Not Feeling the Love in Capitalism: A Love Story

Nora Shychuk

Whether you are a fan of Michael Moore or not, “Capitalism: A Love Story”, aims to inform and provoke some pretty serious thought, which it successfully does. On paper, capitalism has worked for our country since it’s founding. In the first few minutes of the film, capitalism is defined as a “system of free enterprise.”

“Capitalism: A Love Story” focuses on the darker side of the spectrum.

When we think of a system of free enterprise, we tend to think of equal opportunity for us all. It gives us the ability to privately own or sell goods for a profit.  This, of course, leads to competition and the process of “giving and taking”. Mr. Moore takes this one step further, clarifying that it is “mostly taking”.

Throughout the documentary, we see how harsh the “taking” can be. We hear from families about to lose their homes, hundreds of workers losing their jobs without warning and major corporations going out of business.  Seeing this actually happen is scary and is definitely an eye-opening experience.

The film was shown at Ross Theater at Jacksonville University. Senior Ricky Balmir, an exercise science major, said, “It was very enlightening. I realized how ignorant I am. I want to research this more later.”

We see real people with real pain, which is so striking and memorable because of just how raw it is. Condo Vultures, a business highlighted in the documentary, specializes in “doing the clean-up” with foreclosed homes. In other words, they take advantage of families losing their homes, seize it and sell it. That’s capitalism, after all.
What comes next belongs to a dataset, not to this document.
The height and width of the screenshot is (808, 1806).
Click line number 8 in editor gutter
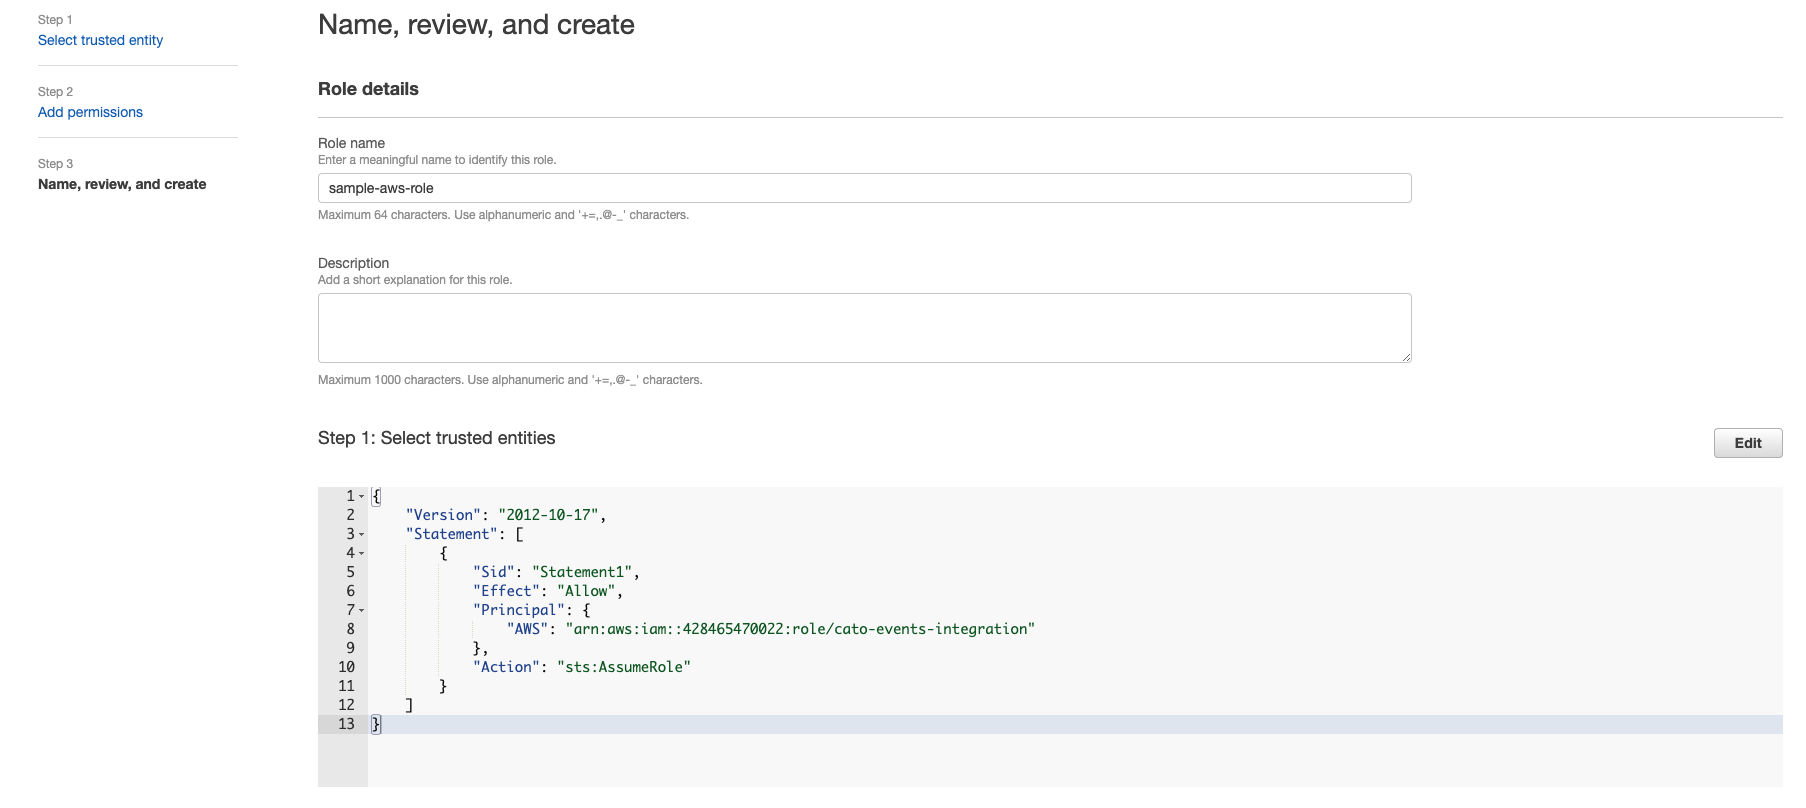[x=350, y=629]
The harsh reality is that capitalism drives us to live “well”, no matter the cost. Living in a democracy gives people the right to choose, but this film highlights the greed that comes along with it. We want to self-indulge in our culture, and unfortunately, this society seems to be defined by what we have the power to own.

Chad Cypher, a junior majoring in public relations, agrees that capitalism is dangerous.

When asked if he feels the country needs to break away from capitalism and change its economic policies he said, “It probably needed to change a while back, but is it ever going to? Probably not.”

While this documentary does a great job of highlighting the problems with capitalism, it does not do a very good job of remaining professional. This problem lies mostly with Michael Moore. Moore’s attitude makes this documentary difficult to watch at times, no matter the content.

It is also impossible to ignore the fact that he is a filmmaker, which obviously means he is making a film for a profit about the issues of capitalism. Clearly, in terms of his own work, Mr. Moore doesn’t mind too much about the horrors of capitalism. After all, his film charged for admission into the theater.

The final issue is that Moore tries entirely too hard to be the star of his own documentary, which is supposed to be about normal, everyday people.  Every few minutes he interjects into the main story line with unnecessary comments, mostly second-guessing past presidents of this country.

Documentary filmmakers are supposed to be in the background, letting the issues speak for themselves. Moore struggles with this. He would rather have confrontation than a simple, well-made film, which ends up hurting “Capitalism: A Love Story” too often.

There is no question that this documentary does a fantastic job of bringing a detrimental issue to the forefront. If you want to learn about the threats of capitalism, I would recommend this film…as long as you can stand Moore’s in-your-face and ego-stroking persona and style of movie making.